Entries showing where items appear:
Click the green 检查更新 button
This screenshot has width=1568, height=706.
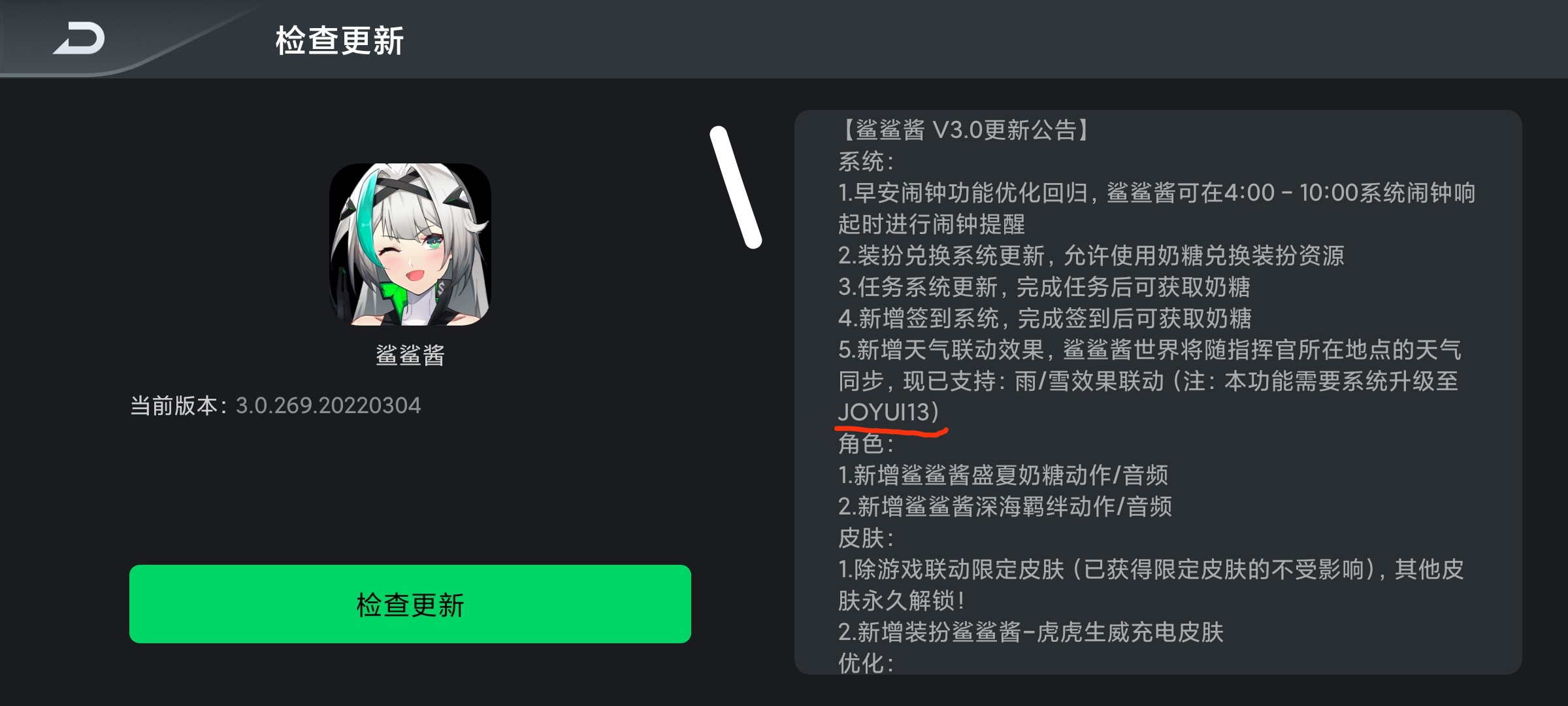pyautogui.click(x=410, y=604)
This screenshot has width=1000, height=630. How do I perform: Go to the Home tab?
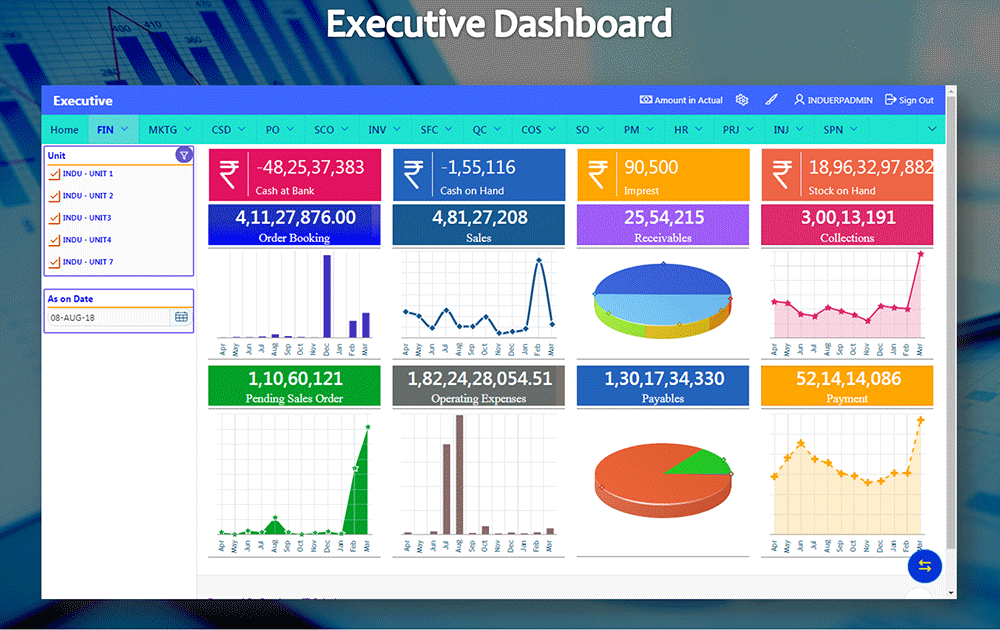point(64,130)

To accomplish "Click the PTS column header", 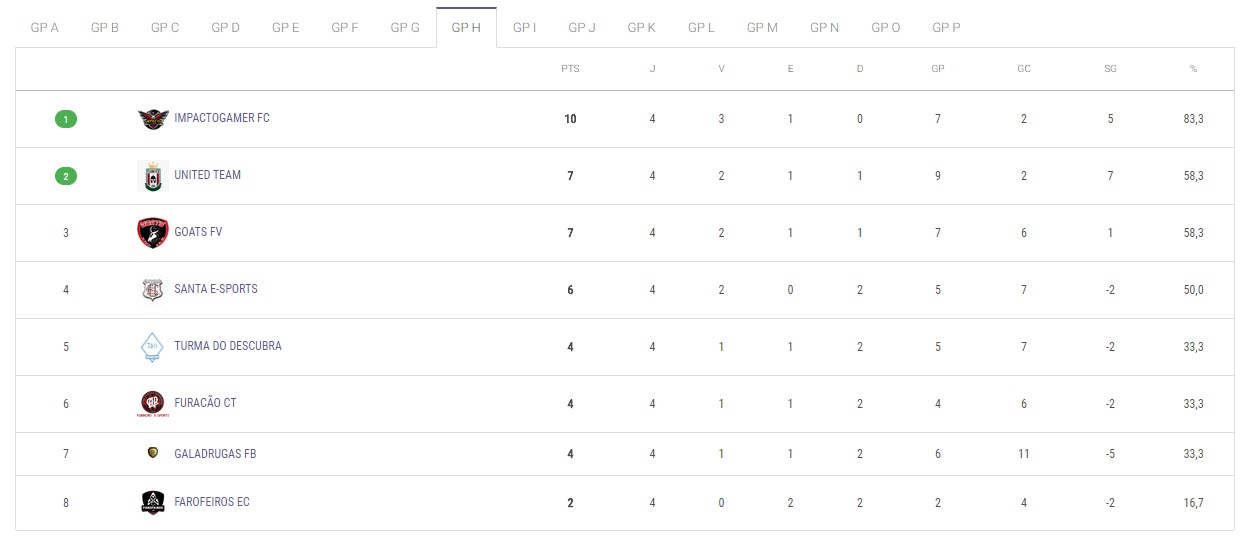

**EXERCISE:** Pull every line of the listing above out verbatim. Leave the pictures out.

**REPLY:**
Click the green 检查更新 button
This screenshot has width=1568, height=706.
pyautogui.click(x=410, y=604)
This screenshot has width=1000, height=630. How do I perform: Go to the Home tab?
point(64,130)

To accomplish "Click the PTS column header", 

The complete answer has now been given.